Parties joust over value of a Twitter follower
Kletter says the $2.50 monthly value PhoneDog estimates each Twitter follower is worth is “not based on any logical criteria.”
“I think it’s a ridiculous claim,” Kletter says. “The suit in general is without merit, but that claim in particular defies reason.”
PhoneDog, which derives much of its revenue from web advertising, says it reached that valuation “according to industry standards.” It bases its claim of $340,000 on the number of account followers Kravitz acquired at PhoneDog, and subsequently retained in the eight months between his departure and the filing of the suit.
Kletter says it will be difficult to show that the account’s followers had an economic relationship with PhoneDog or Kravitz. Twitter users follow each other for different purposes, including personal, business and news interests and other reasons. Some users become followers based on “followback” arrangements by which one follows the other if the action is reciprocated. Spam accounts and accounts that operate automatically complicate valuations.
Federal magistrate Judge Maria-Elena James, who is hearing the preliminary issues, ruled in November that PhoneDog must establish it has a property interest in the account or the password and follower list before she rules on value.
“The parties have proffered competing methodologies for valuing the account, and on this limited record, the Court is unable to resolve this dispute at this juncture,” she wrote.
A hearing on a motion by Kravitz to dismiss the complaint is set for January 26. Kravitz previously failed on a similar motion.

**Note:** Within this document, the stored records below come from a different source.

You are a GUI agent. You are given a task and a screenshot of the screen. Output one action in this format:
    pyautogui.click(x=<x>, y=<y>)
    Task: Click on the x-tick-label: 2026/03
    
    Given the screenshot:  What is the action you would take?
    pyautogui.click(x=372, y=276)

Question of social media ownership is key part of case
Because it focuses on the ownership of social media accounts, the case has caught the attention of media outlets and firms dealing with information policy, information governance and other fields. PhoneDog asserts that the account and the followers it generated are its sole property. Kravitz says the account belongs to Twitter.
Twitter states in its terms of service that “All right, title, and interest in and to the Services (excluding Content provided by users) are and will remain the exclusive property of Twitter and its licensors,” adding that it reserves the right to terminate users or reclaim usernames.
Gatto, the Pillsbury lawyer, says the case highlights the need for Twitter and other internet service providers to more clearly define issues of ownership. He says Twitter, the corporate entity, is not likely to play a central role in the case.
The case may also affect policies as to whether employees may create non-work related content with work-related social media accounts. PhoneDog asked its agents and employees to maintain Twitter accounts to help generate traffic to its site and had no policy on employee social media use, according to Kravitz. He says he regularly used the account to tweet about sports, television, music, and other personal interests. His attorney says less than half of his tweets dealt with PhoneDog while he worked for the company.
Businesses likely to tighten social media policies, says social media attorney
The PhoneDog suit and others that may follow will persuade companies to better define social media policies, says Tyson Snow, partner at Mumford West & Snow, in Salt Lake City and author of the website Social Media, Esq. He recommends that social media policies should specify:
• that the business owns the employee account,
• that the employee has no right to use the account after termination of employment,
• that the employee must turn over the account upon termination of employment,
• who is allowed to change account names and settings.
“Social media policies will become more restrictive and define account owners,” Snow says, adding that it is just as important for employees to know what the policy states.
Snow cites a scenario in which a company hires an employee because he already has a significant Twitter following. Does the employee retain the rights to that account if the two part ways?
Gatto suggests that a sound policy might render this and similar questions moot.
“It’s easy enough to address these issues,” he says. “You don’t want to wait to get sued to focus on what you should already be doing.”